=== YOUR TASK ===
Please produce an exact copy of only the lines from the one with "The width and" through the last one of the material, without pictures.

○ ○ ○ ○ ○ ○ ○

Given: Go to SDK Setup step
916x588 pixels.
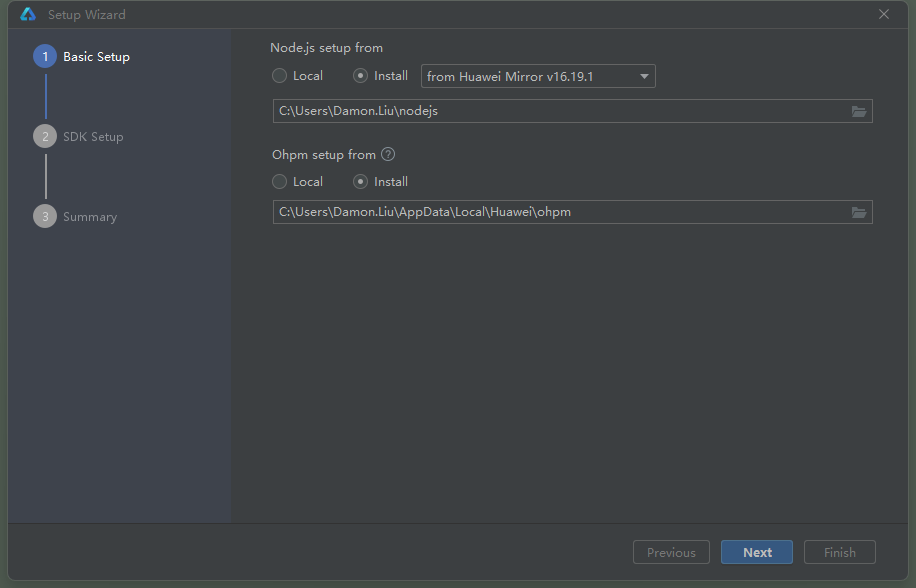Looking at the screenshot, I should tap(93, 137).
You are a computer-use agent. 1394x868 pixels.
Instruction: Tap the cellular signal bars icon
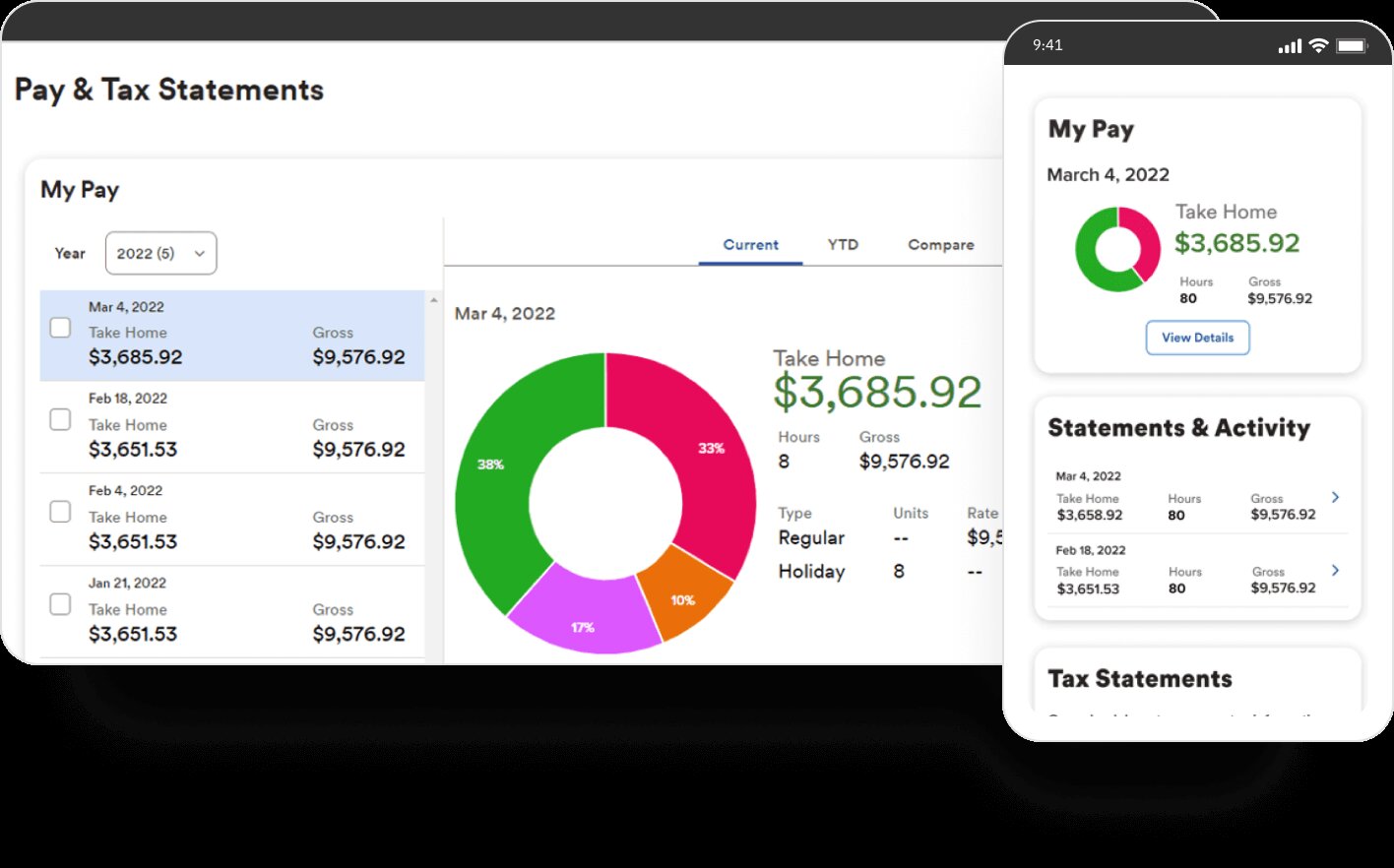1290,46
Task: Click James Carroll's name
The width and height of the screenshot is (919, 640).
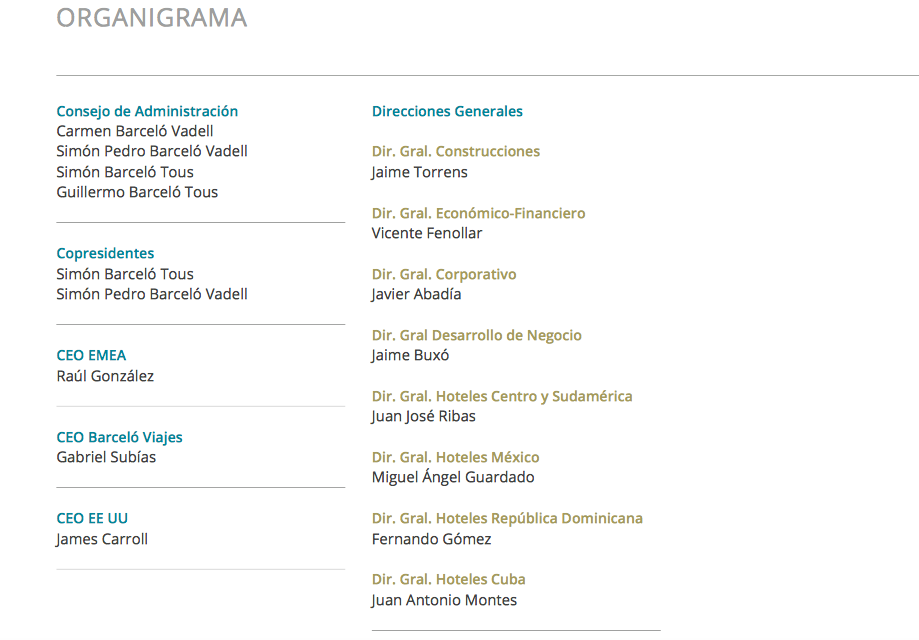Action: pyautogui.click(x=102, y=539)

○ ○ ○ ○ ○ ○ ○

=== YOUR SOLUTION ===
The width and height of the screenshot is (919, 640).
Action: pyautogui.click(x=102, y=539)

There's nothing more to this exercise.